Required actions:
a - From the paper header on truncated expansion solutions, reproduce the text starting with "² Mathematical Institute, University" and going on through "6, pp. 2435-2463.".
b - In the paper header on truncated expansion solutions, turn the affiliations block that begins "¹ Mathematical Institute and Oxford-Man" into a short list that keeps its main facts.

** start of Source passage **

Error analysis of truncated expansion solutions to high-dimensional parabolic PDEs

Reisinger, Christoph; Wissmann, Rasmus

doi:10.1051/m2an/2017003

Reisinger, Christoph ¹ ; Wissmann, Rasmus ²

¹ Mathematical Institute and Oxford-Man Institute for Quantitative Finance, University of Oxford, Andrew Wiles Building, Woodstock Road, Oxford, OX2 6GG, United Kingdom.
² Mathematical Institute, University of Oxford, Andrew Wiles Building, Woodstock Road, Oxford, OX2 6GG, United Kingdom.

ESAIM: Mathematical Modelling and Numerical Analysis , Tome 51 (2017) no. 6, pp. 2435-2463.

** end of Source passage **
** start of Dataset content **

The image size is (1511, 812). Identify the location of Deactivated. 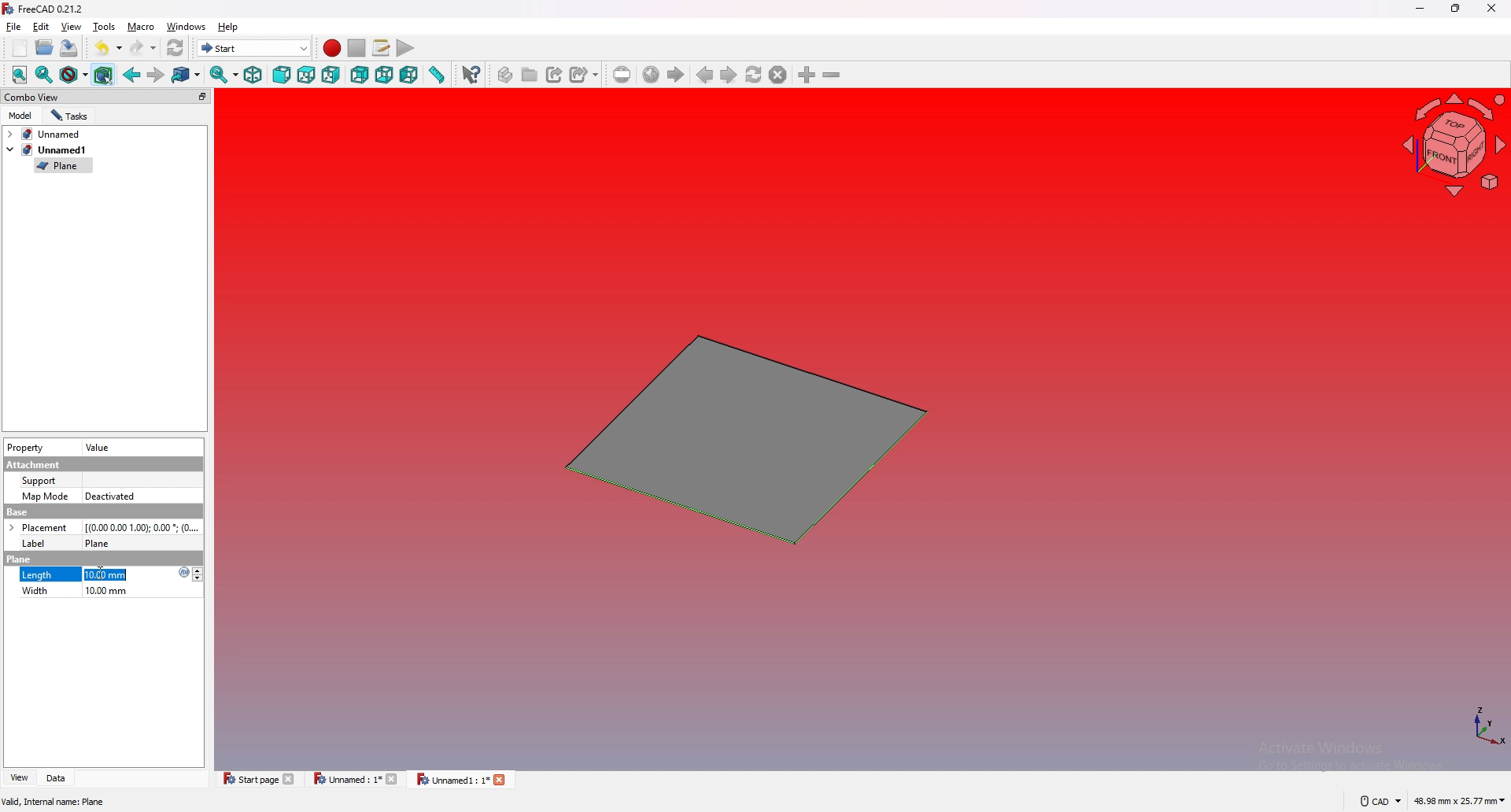
(112, 495).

** end of Dataset content **

Exercise answers:
a -
² Mathematical Institute, University of Oxford, Andrew Wiles Building, Woodstock Road, Oxford, OX2 6GG, United Kingdom.

ESAIM: Mathematical Modelling and Numerical Analysis , Tome 51 (2017) no. 6, pp. 2435-2463.

b -
- ¹ Mathematical Institute and Oxford-Man Institute for Quantitative Finance, University of Oxford
- ² Mathematical Institute, University of Oxford
- Shared address: Andrew Wiles Building, Woodstock Road, Oxford, OX2 6GG, United Kingdom